The plot on the right shows the longer term impact of the IPv6 day. While some sites apparently turned off IPv6 support once the event was over, there is also good news since our IPv6 traffic remains at significantly higher levels. Obviously some sites used by our users left IPv6 turned on. We will try to keep an eye on this to see whether this is stable over longer terms or increases or decreases over time.
Some of us attended the 80th IETF meeting in Prague and we used the opportunity to demonstrate the NETCONF protocol running on AVR Raven motes (so called class 1 devices). Of course, these devices only support a subset of NETCONF, which we call NETCONF Light. Our goal was to prove that it is possible to implement a workable subset of NETCONF even on very resource constrained devices.

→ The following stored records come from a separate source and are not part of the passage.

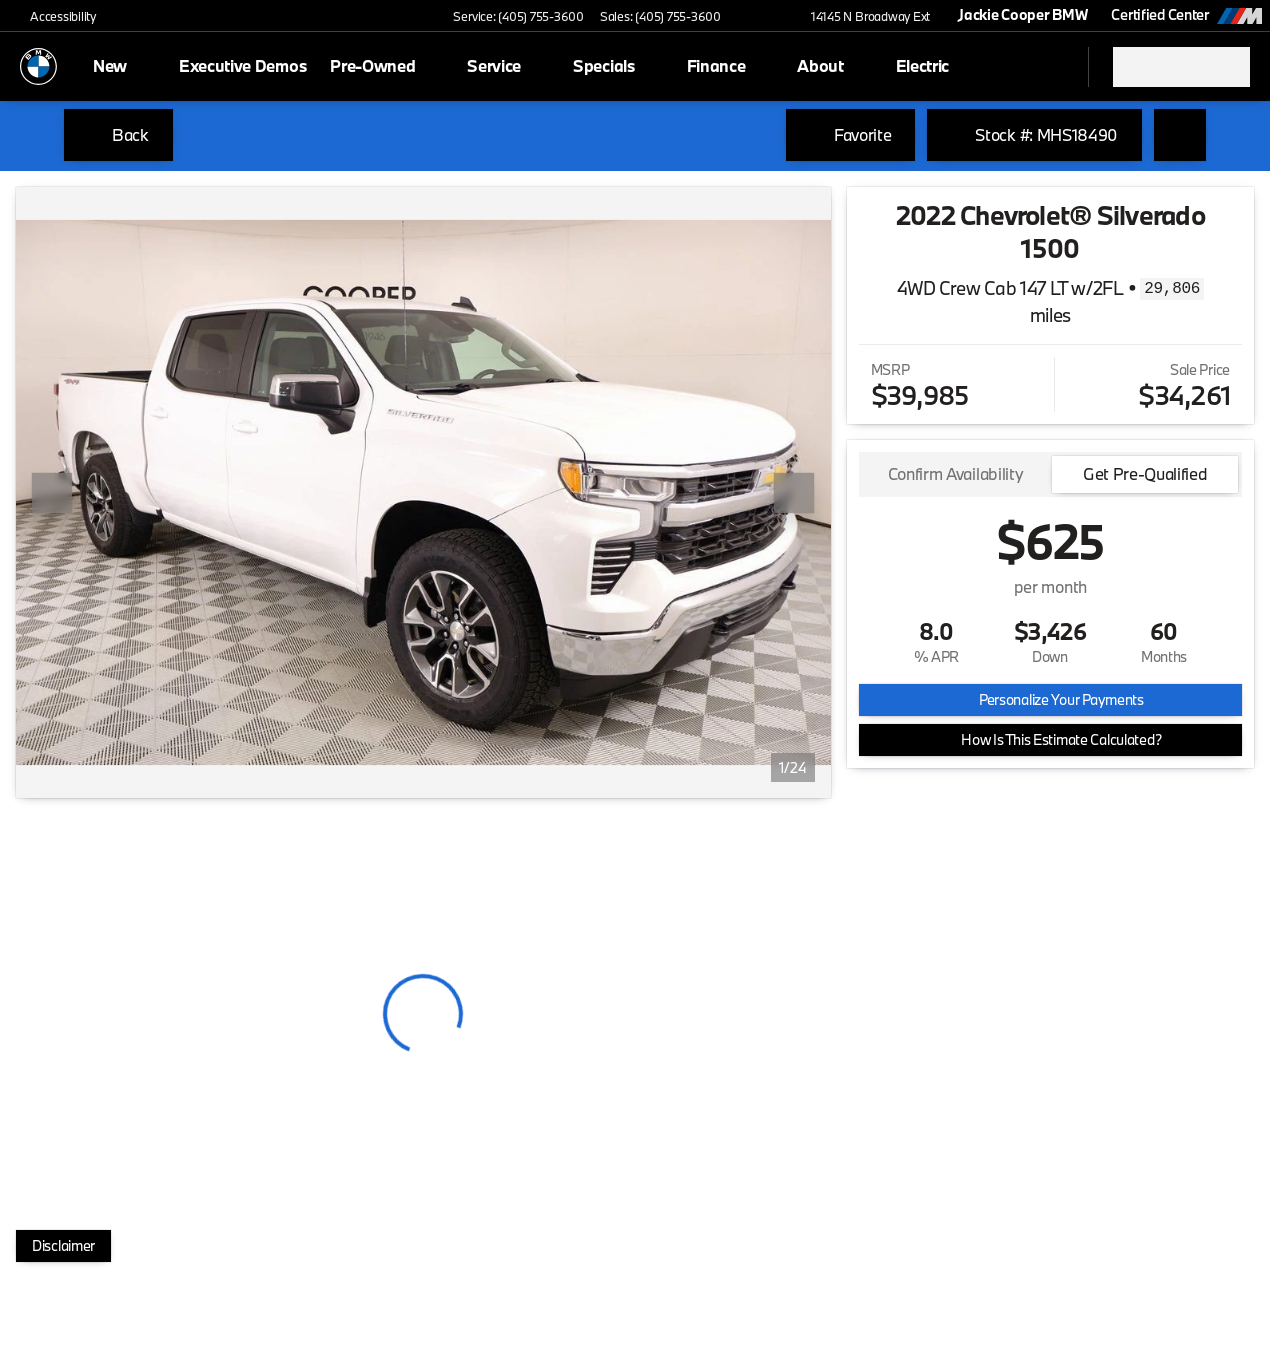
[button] (765, 16)
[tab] (956, 474)
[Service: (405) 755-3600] (518, 16)
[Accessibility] (54, 16)
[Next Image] (794, 493)
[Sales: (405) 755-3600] (660, 16)
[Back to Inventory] (118, 135)
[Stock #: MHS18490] (1034, 135)
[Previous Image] (52, 493)
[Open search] (1048, 67)
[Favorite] (850, 135)
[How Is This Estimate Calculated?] (1050, 740)
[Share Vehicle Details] (1180, 135)
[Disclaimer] (63, 1246)
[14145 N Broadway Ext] (861, 16)
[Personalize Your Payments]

On more powerful motes, such as Econotag motes, it should be possible to run an almost complete NETCONF stack.
Iyad Tumar submitted his PhD thesis a few weeks ago and today was the day of the defense of his thesis. Iyad managed to survive the intense hours of presentation and discussion. It seems the summer is a good period for getting a PhD degree at Jacobs.
Nikolay Melnikov presented a paper co-authored by Kaloyan Kanev discussing an implementation of our stream-based IP flow record query language. The paper received the AIMS 2010 best paper award.
Anuj Sehgal presented a poster discussing the effects of climate change and anthropogenic ocean acidification on underwater acoustic communications at IEEE Oceans in Sydney and his poster did win the second position in the student poster competition.
This Saturday, the running enthusiasts of the Computer Networks and Distributed Systems group did join the first running competition in 2010, the Vegesacker Citylauf. Our goal was to find out where we stand after the long winter and how we cope with a slightly more challenging trail (four times uphill and downhill). Overall we did pretty well, several minutes of improvement for some of us on the 10km distance!